In benchmark tests, Gemini 3.1 Flash-Lite generally performs better than Gemini 2.5 Flash — a model many developers still rely on — and it does so at a lower price point than some of its direct competitors.
When stacked up against models like GPT-5 mini and Claude 4.5 Haiku, the story is similar: Google’s new model holds its ground and often comes out ahead. Grok 4.1 Fast may be cheaper, but it lags behind in speed. Google says Gemini 3.1 Flash-Lite can generate up to 363 tokens per second. That’s technically three tokens per second slower than 2.5 Flash-Lite — a tiny dip that most people won’t even notice — yet it’s still two to five times faster than competing models. For developers working at scale, that kind of speed can genuinely feel like a relief.
Like other Gemini models, Flash-Lite also shines in multimodal tasks, meaning it handles combinations of text, images, and other data types especially well. On the Arena.ai Leaderboard, it scored 1432 Elo points — putting it alongside many respected open-weight models and older commercial systems. For Google, that’s a quiet but confident flex.

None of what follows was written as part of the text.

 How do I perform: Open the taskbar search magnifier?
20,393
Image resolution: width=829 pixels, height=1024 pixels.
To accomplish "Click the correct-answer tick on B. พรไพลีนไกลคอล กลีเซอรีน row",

Interestingly, Google didn’t share any agent-specific benchmark results this time. That seems intentional. Flash-Lite isn’t meant to manage teams of AI agents or orchestrate complex decision-making systems. It’s built for volume — repetitive, large-scale tasks that need to be done quickly and efficiently.
Developers also get control over how much “thinking time” the model uses. Through the API, they can adjust the reasoning level for each task. This matters because more reasoning usually means more tokens — and more tokens mean higher costs. For companies running huge workloads, that flexibility could make a real financial difference. It’s the kind of feature that feels practical rather than flashy.
What’s especially surprising is that Google launched the Flash-Lite version first this time. In the past, the company typically introduced a more powerful (and more expensive) Flash model before releasing the lighter version — or skipped Flash-Lite altogether. This shift suggests Google may be paying closer attention to developers who care deeply about speed, scale, and cost.
All in all, Gemini 3.1 Flash-Lite doesn’t try to be the most dramatic or headline-grabbing AI model. Instead, it feels focused and purposeful — built for people who just need things to work fast, reliably, and without breaking the bank. And in today’s AI race, that kind of practicality might be exactly what many developers have been hoping for.